Kerala floods highlight India’s poor dam management
Had the dam reservoirs in Kerala been emptied ahead of the onset of monsoon rains, damages from the floods would have been lower, shows analysis
New Delhi: Could the Kerala floods have been prevented? As the water recedes in Kerala this question will, and should, surface. Having killed at least 370 people, displaced 780,000 and caused ₹ 50,000 crore worth of damage, this is the worst flood Kerala has witnessed in nearly a century. Back in 1924, a combination of heavy rain and a breached dam triggered deadly floods that claimed 1,000 lives. In 2018, history may have repeated itself. Under relentless downpours, poor dam management may have aggravated the floods, raising questions about the role of dams in Kerala and other states.

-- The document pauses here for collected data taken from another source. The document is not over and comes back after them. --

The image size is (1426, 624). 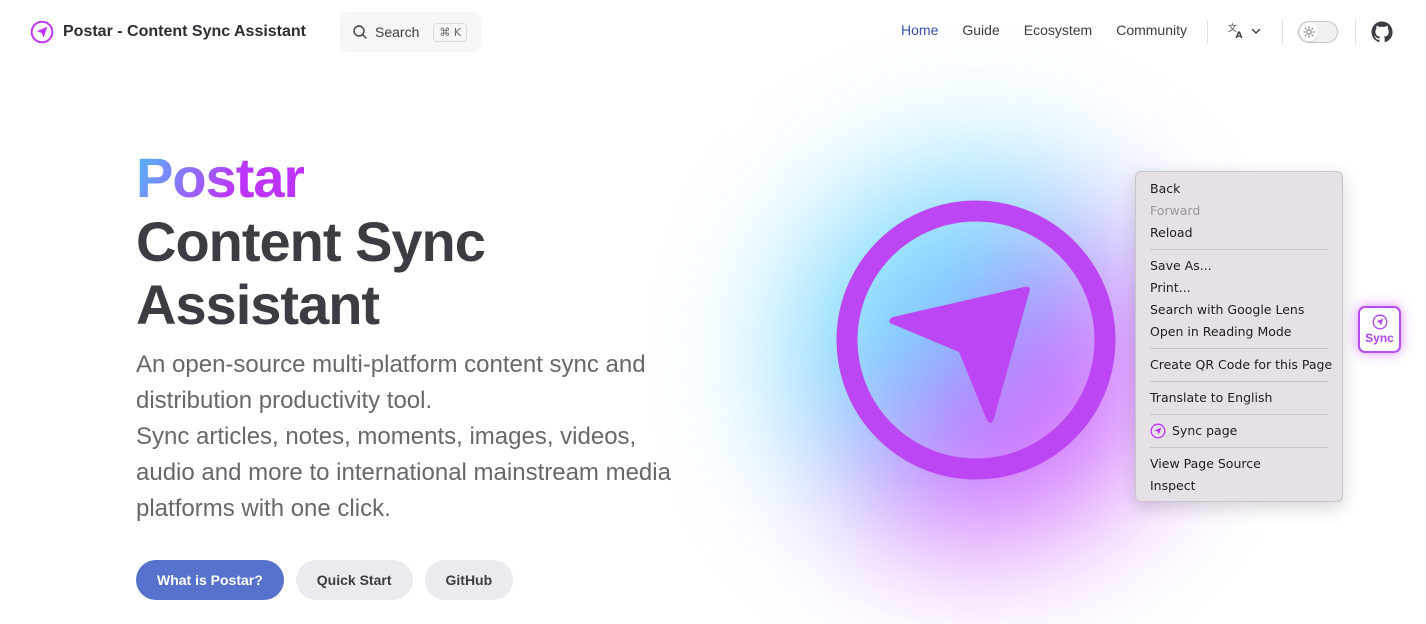 I want to click on search-icon, so click(x=360, y=32).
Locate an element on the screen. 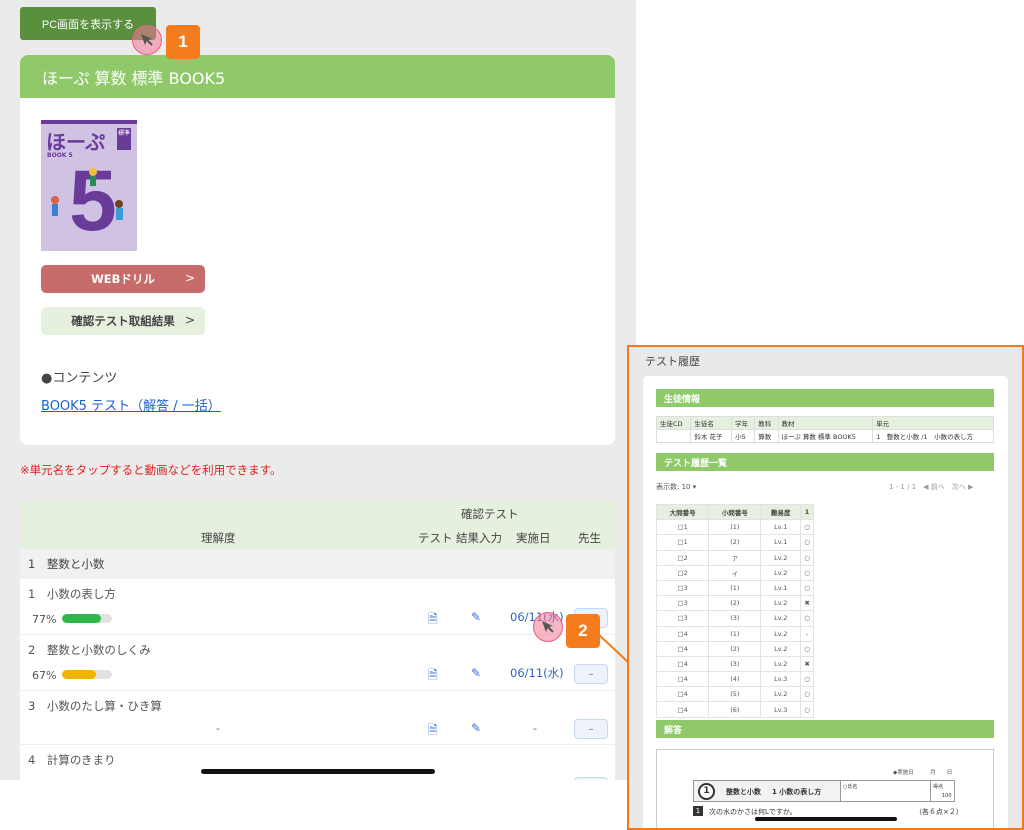 The width and height of the screenshot is (1024, 830). sheet-title-box: 1 整数と小数 1 小数の表し方 ○氏名 得点 100 is located at coordinates (824, 791).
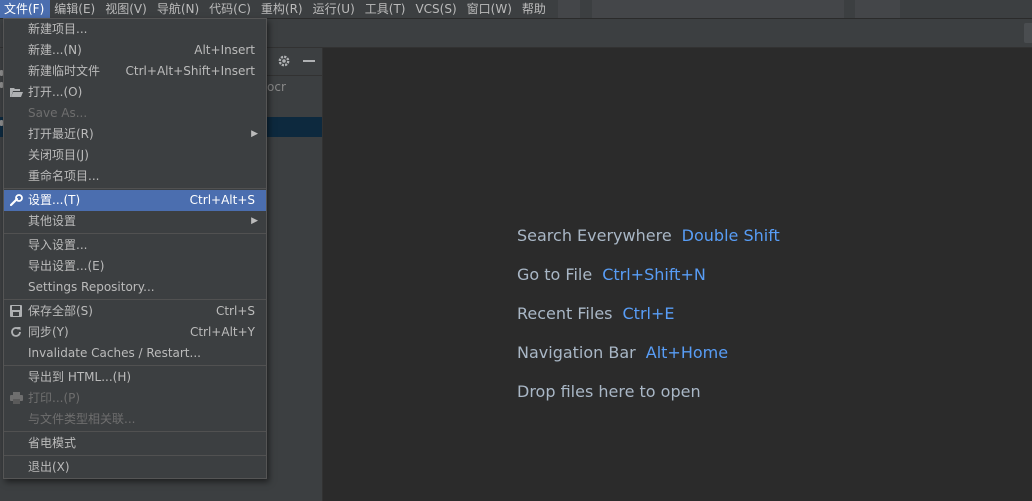 The width and height of the screenshot is (1032, 501). What do you see at coordinates (335, 9) in the screenshot?
I see `menu-run: 运行(U)` at bounding box center [335, 9].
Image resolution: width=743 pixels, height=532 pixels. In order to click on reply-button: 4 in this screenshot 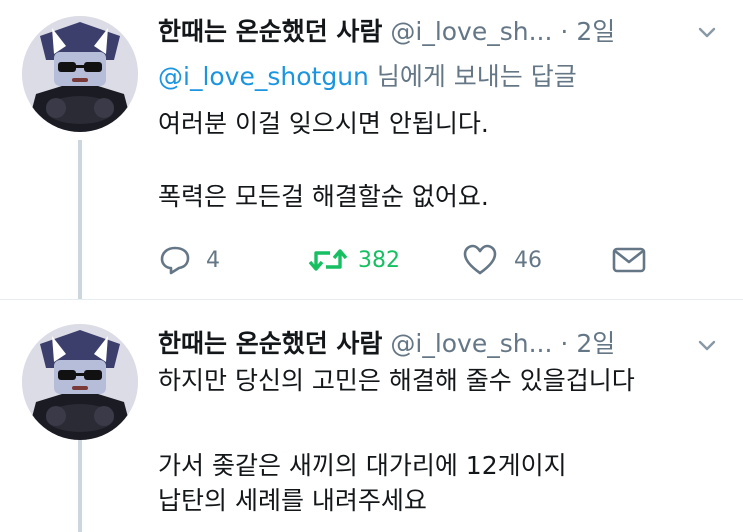, I will do `click(189, 260)`.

In India’s quest to control water, dams have always loomed large. India is home to more than 5,000 large dams (over 15 metre high), the third largest number in the world, behind the US and China. While only a handful of these dams (28) are built explicitly for flood control, in theory, they all have the properties to minimize flood damage. Dams can manage rivers, storing their water, adjusting flows and redirecting channels.
Kerala is home to 53 large dams with a collective capacity of nearly 7 trillion litres. As rain poured and rivers overflowed, these dams should have served as a bulwark. James Wilson, an officer with the Kerala state water agency, estimated that the Idukki and Idamalayar dams (the two biggest) together have stored 21.3% of the Periyar’s (Kerala’s longest river) annual flow, greatly limiting the flood’s damage.
But for dams to truly tame floods, experts say dam reservoirs need to be relatively empty before the onset of rains. According to Himanshu Thakkar, coordinator of the South Asia Network for Dams, Rivers and People, this was not the case in Kerala. The Idukki dam was already near full capacity by July-end even as rains were relatively weak (below normal levels) during that period.
When the downpours arrived in August, the near full-capacity Idukki was forced to release water into already flooded areas. Thakkar believes this lack of foresight is common in India’s dam management and has worsened floods across the country. “Filling up the reservoirs before the end of the monsoon is an invitation to disaster,” he said over phone, adding that “while dams can help control floods, they need to be managed properly”.
More than half of Kerala’s dams (57%) are hydroelectric projects operated by the Kerala State Electricity Board; the rest are operated by the irrigation department. For both entities, the amount of water to store is motivated by demand for electricity and irrigation, rather than flood control measures.
These floods also raise another recurring, unresolved issue in Indian dam operations: inter-state dam management.
Like many dams in India, the Mullaperiyar is located in one state (Kerala), but operated by another (Tamil Nadu). Both state governments have been in constant conflict over the dam’s water level—in the current crisis, the Supreme Court had to intervene.
Beyond dam mismanagement, some environmentalists are pointing to other man-made issues, such as urban development and quarrying. In Kerala, much of which sits on the Western Ghats, development activity can increase the chances of landslides—the biggest source of fatalities in floods.
The 2011 Western Ghats ecology expert panel (the Madhav Gadgil Committee report) had labelled areas of the state as extremely ecologically-sensitive where no developmental activities should take place. According to Gadgil, unchecked quarrying and construction in these areas caused these floods. Data from the state’s disaster management control room show that flood casualties and injuries are widespread, but there is some concentration in the few ecologically sensitive areas.
Idukki and Thrissur were marked as sensitive and account for 30% of total casualties and injuries. However, other sensitive areas (Kollam and Wayanad) were less affected although they also received very heavy rains.
The Gadgil report was sceptical about dams, warning against their construction in the Western Ghats. But most of Gadgil’s recommendations were rejected as too impractical, highlighting the tension between dams and development. Proponents see dams as critical for Indian farmers’ sustenance and renewable energy generation. While the costs and benefits of new dams may be unclear, for existing dams, what is clear is that their management can, and must improve, to limit damages during extreme weather events.
Kerala is merely the latest victim of poor dam management: several of India’s floods, such as Bihar in 2016 and Surat in 2006, were exacerbated by poor dam management. In the 2015 Chennai floods, which claimed 295 lives, violation of dam safety norms were a critical factor, a CAG report found.
Nidheesh M.K. contributed to this story.